Getting a List of the Available COM Ports in C#

It’s really nice to show the user a list of the COM ports they actually have on their machines. All too often I have seen software that makes you type in the COM port name. Even worse are the applications that force you to select from a list of COM ports, usually COM1 to COM5, without the option of typing in a different one!

Below is some really simple code that generates a list of the available COM ports and inserts the list into a drop-down selection control in a WinForms application.

string[] ports = SerialPort.GetPortNames();
if (ports.Length > 0) {
    Array.Sort(ports);
    COMPort.Items.AddRange(ports);
    COMPort.Text = ports[0];
} else {
    COMPort.Text = "Unable to Detect COM ports";
}
     

Formatting Numbers using SI Prefixes

Well it’s time for another post. A couple of weeks ago I was working on an interface program for a rig at work.
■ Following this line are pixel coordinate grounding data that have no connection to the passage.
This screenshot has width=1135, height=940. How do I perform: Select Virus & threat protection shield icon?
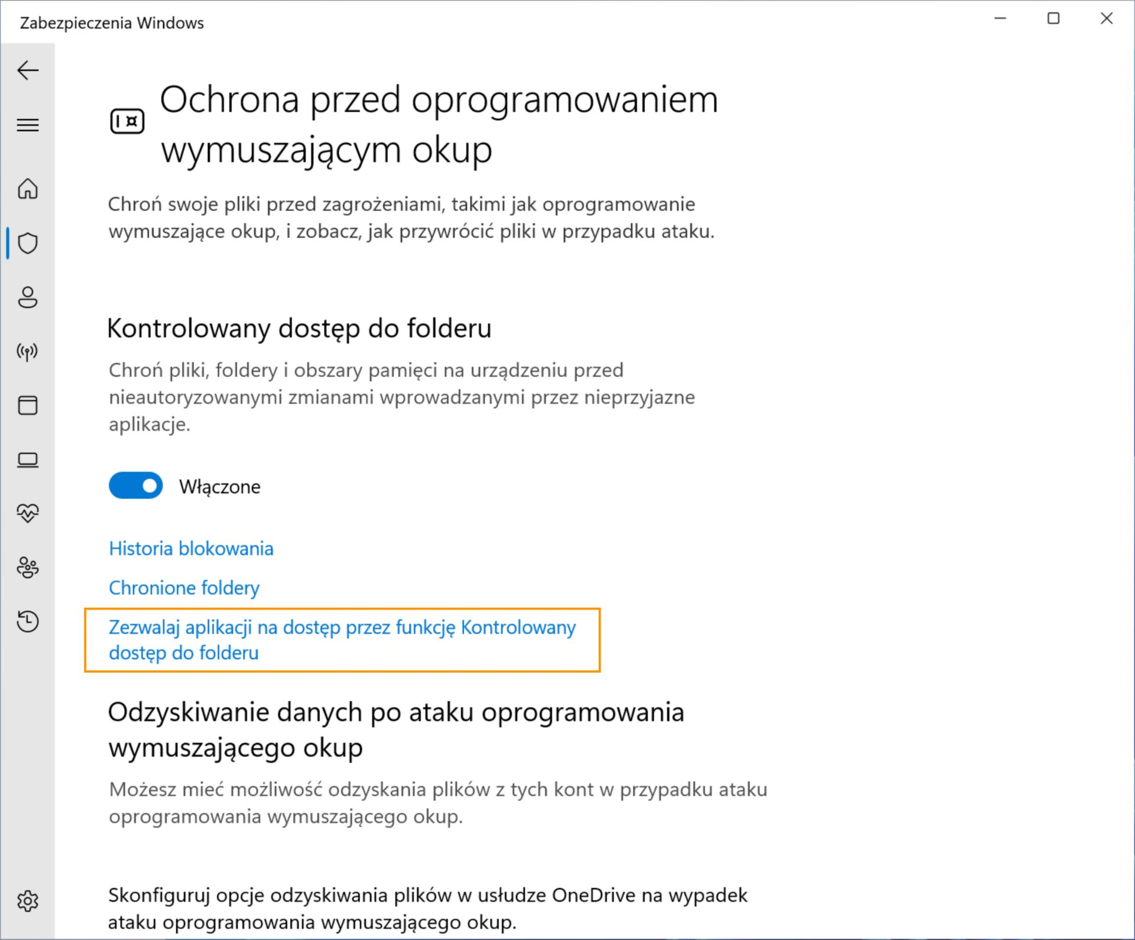point(28,243)
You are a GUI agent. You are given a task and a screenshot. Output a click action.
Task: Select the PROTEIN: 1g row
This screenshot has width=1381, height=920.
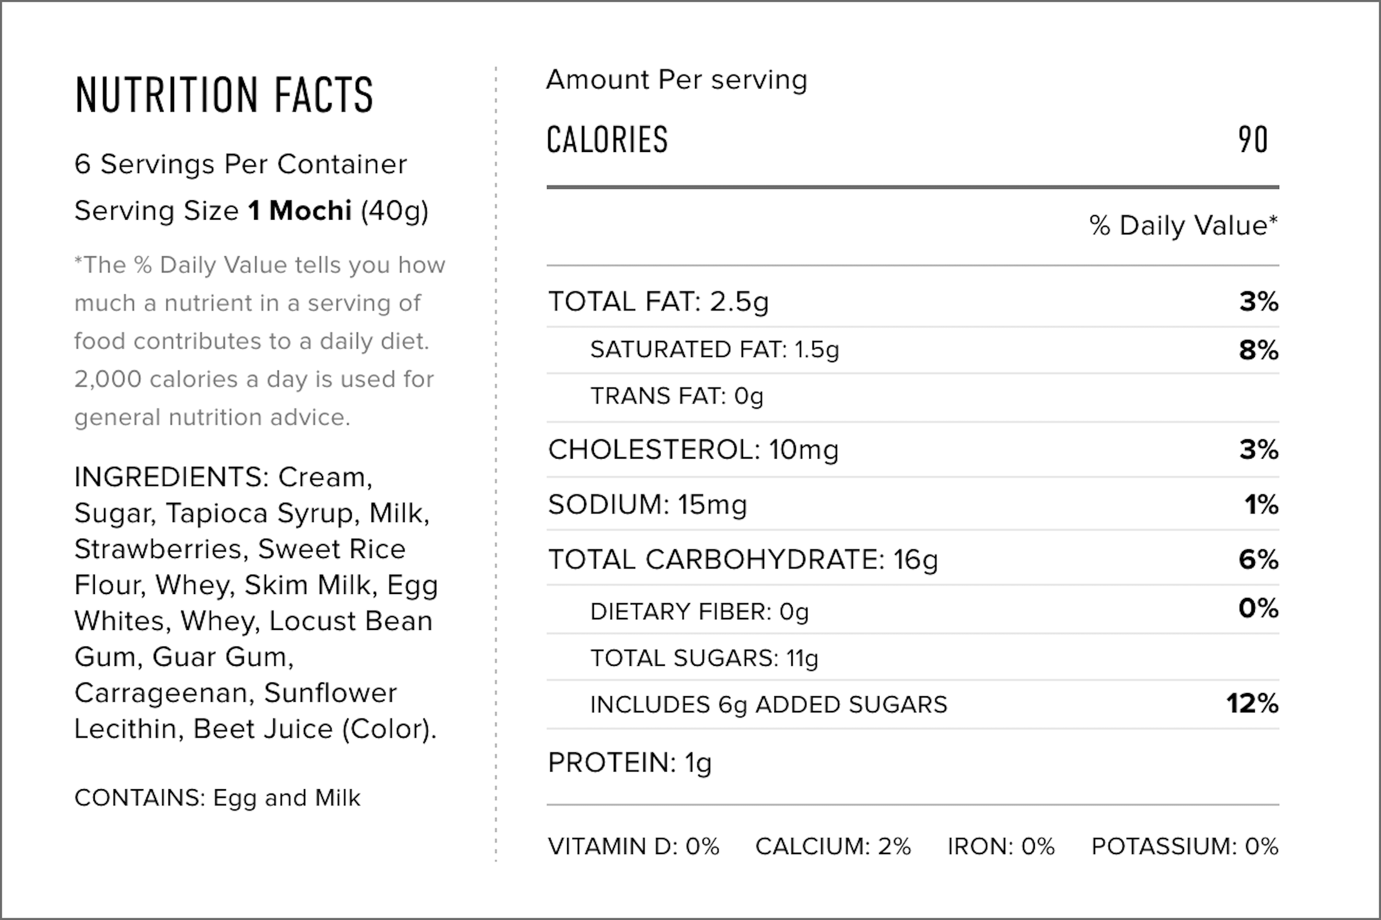point(630,763)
We were adding some extra features to a controller board and I thought while I was working on that I might as well make some changes to the interface program as well.  The feature I wanted to add to the program was to make it format some of the numbers that are displayed in the UI using SI prefixes and with units of measure.
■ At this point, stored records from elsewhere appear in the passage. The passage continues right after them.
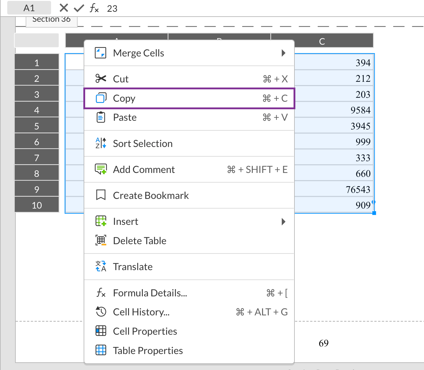Expand the Merge Cells submenu
This screenshot has height=370, width=424.
(283, 53)
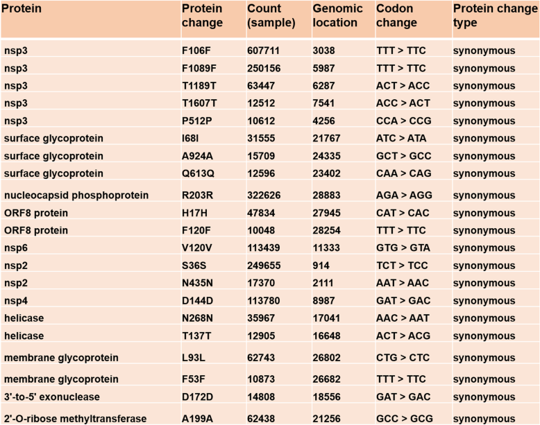This screenshot has width=540, height=425.
Task: Click the Protein column header
Action: (23, 9)
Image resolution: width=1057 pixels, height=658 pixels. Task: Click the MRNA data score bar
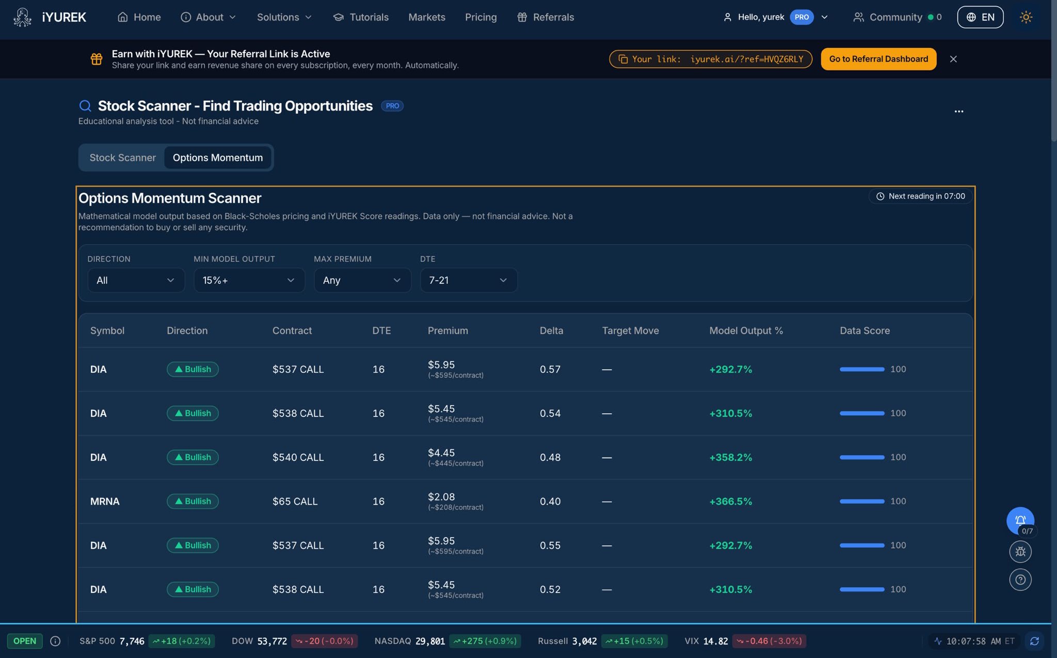pos(862,501)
So after a quick look on the web to see if I can find some example code on how to do this, I decided to have a go writing the code on my own without looking at other stuff too much. This is what I came up with, It’s a function written in C# that can be used to convert floating point numbers to formatted strings. So the number 0.102 will be printed as “102m”, and it can append units to the end like this – “102mA”.
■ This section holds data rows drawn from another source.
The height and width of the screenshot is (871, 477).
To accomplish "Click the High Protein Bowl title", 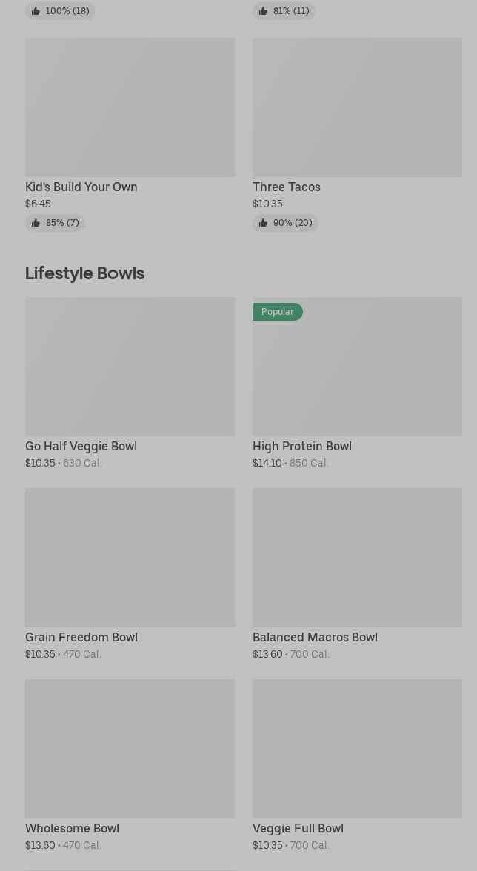I will pyautogui.click(x=302, y=446).
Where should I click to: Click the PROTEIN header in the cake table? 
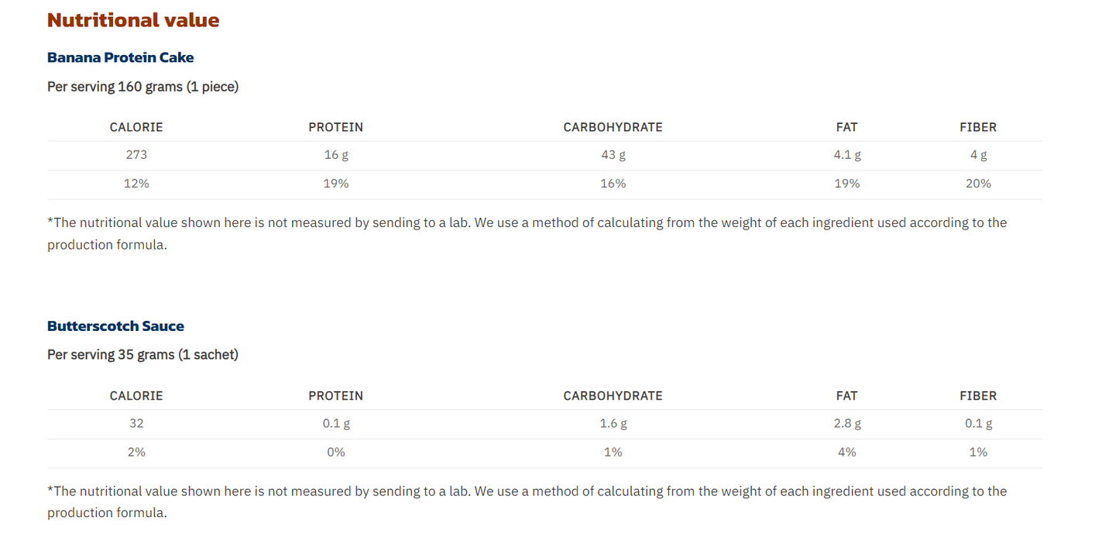pos(335,127)
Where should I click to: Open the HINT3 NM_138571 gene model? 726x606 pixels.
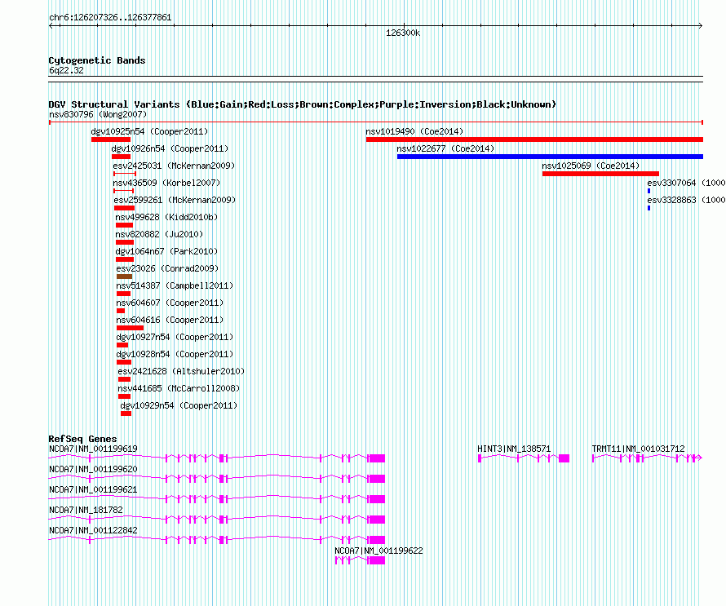523,459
public static string FormatStringEng(double input, string units, string format)
{
    string prefix = "";
    double value = 0.0;

    if (input >= 1e+12 && input < 1e+15) {
        prefix = "T"; value = (input / 1e+12);    // Tera (1e+12)
    } else if (input >= 1e+9 && input < 1e+12) {
        prefix = "G"; value = (input / 1e+9);     // Giga (1e+9
    } else if (input >= 1e+6 && input < 1e+9) {
        prefix = "M"; value = (input / 1e+6);     // Mega (1e+6)
    } else if (input >= 1e+3 && input < 1e+6) {
        prefix = "k"; value = (input / 1e+3);     // Kilo (1e+3)
    } else if ((input >= 1) && (input < 1e+6)) {
        prefix = ""; value = input;               // Unity
    } else if (input >= 1e-3 && input < 1) {
        prefix = "m"; value = (input * 1e+3);     // Milli (1e-3)
    } else if (input >= 1e-6 && input < 1e-3) {
        prefix = "μ"; value = (input * 1e+6);     // Micro (1e-6)
    } else if (input >= 1e-9 && input < 1e-6) {
        prefix = "n"; value = (input * 1e+9);     // Nano (1e-9)
    } else if (input >= 1e-12 && input < 1e-9) {
        prefix = "p"; value = (input * 1e+12);    // Pico (1e-12)
    } else if (input >= 1e-15 && input < 1e-12) {
        prefix = "f"; value = (input * 1e+15);    // Fempto (1e-15)
    }

    return value.ToString() + prefix + units;
}

This code is working quite well so far. Haven’t had any problems with it… yet anyway. That’s it for now, see ya!